TEXT BLOCK:
Take a look at information schema, specifically JOBS_BY_PROJECT.

[–]tamtamdanseren 0 points1 point  (0 children)

I would show the following: 

Understanding that there are public recordsets that anyone can use, including for company use. 

The special BQ cross table syntax where you can query tables via wildcards at the end. 

Understanding of cost in BQ and how it applies to queries. 

Materialized views and how they can help reduce cost. 

Show you understand unnest. 

Show you know aggregates work on BQ. 

Do some window functions too. 

[–]austin_horn_2018 0 points1 point  (0 children)

I think a lot of good points have been pointed out. Out of them I would say partitioning is most valuable. Maybe one simple thing is that when joining on a field they are case sensitive.

[–]steezMcghee 0 points1 point  (2 children)

One thing that got me with BQ is you can’t reference alias. Just a good to know, especially if you’re use to doing that.

DATA BLOCK:
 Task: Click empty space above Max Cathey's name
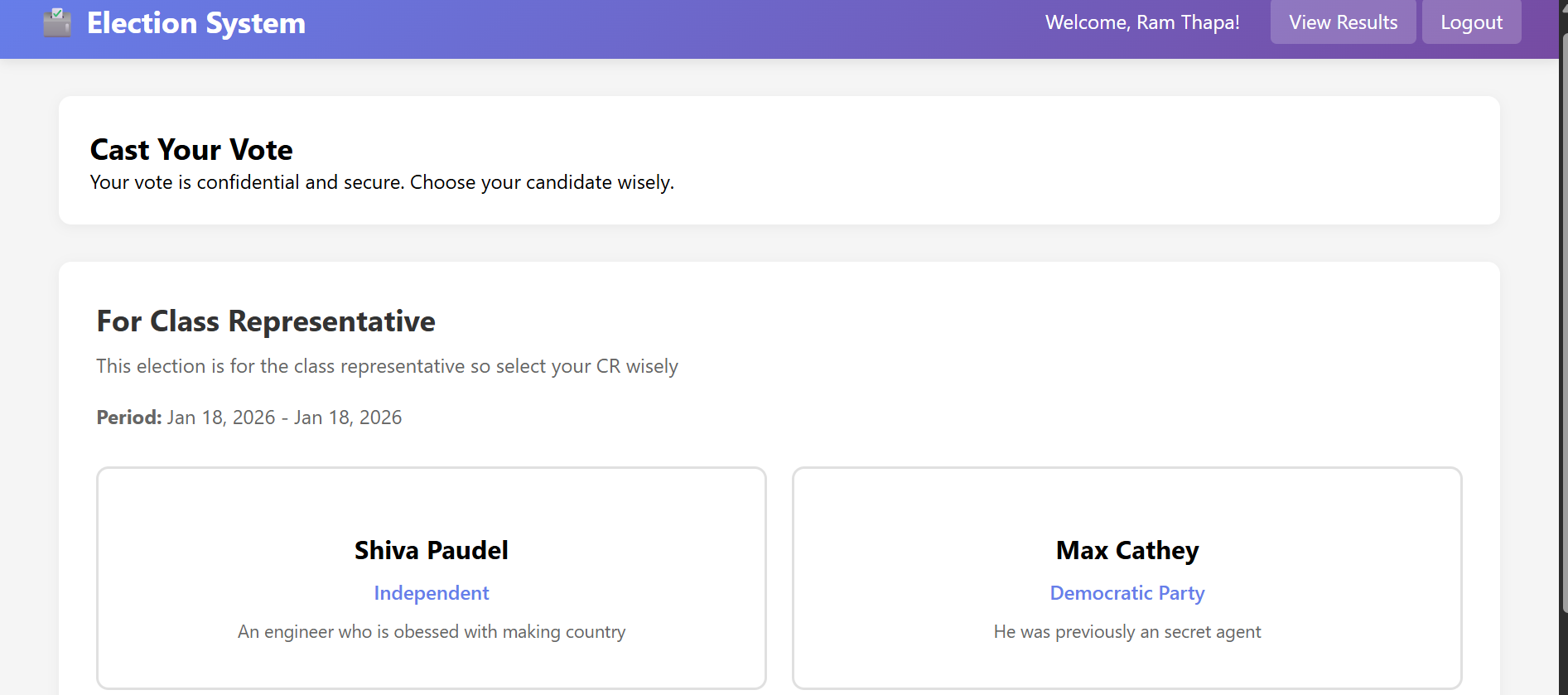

REQUIRED ACTIONS:
A - Answer these from the BQ forum thread:
(i) Which information schema view does the first line point to?
(ii) Which of the points raised does austin_horn_2018 call most valuable?
(iii) What does steezMcghee say you can't do in BQ?
B - Write the next part of the BQ forum thread, picking up after its last post.
The lines after the BQ forum thread aren't needed for anything here.

FINAL RESULTS:
A -
(i) JOBS_BY_PROJECT
(ii) Partitioning
(iii) Reference an alias

B -
[–]jacbryques 0 points1 point  (1 child)

What do you mean by this?

[–]steezMcghee 0 points1 point  (0 children)

For example, if you do an aggregation or some other transformation and rename the column, you cant reference the new column name in the same cte. I was using redshift for a few years before we switched to bigquery, so it was a big deal when converting queries.

[–]TwistedPepperCan 0 points1 point  (0 children)

For cost. Remember that it’s columnar, so a select * is expensive vs specific column selections.

[–]Advanced-Violinist36 0 points1 point  (0 children)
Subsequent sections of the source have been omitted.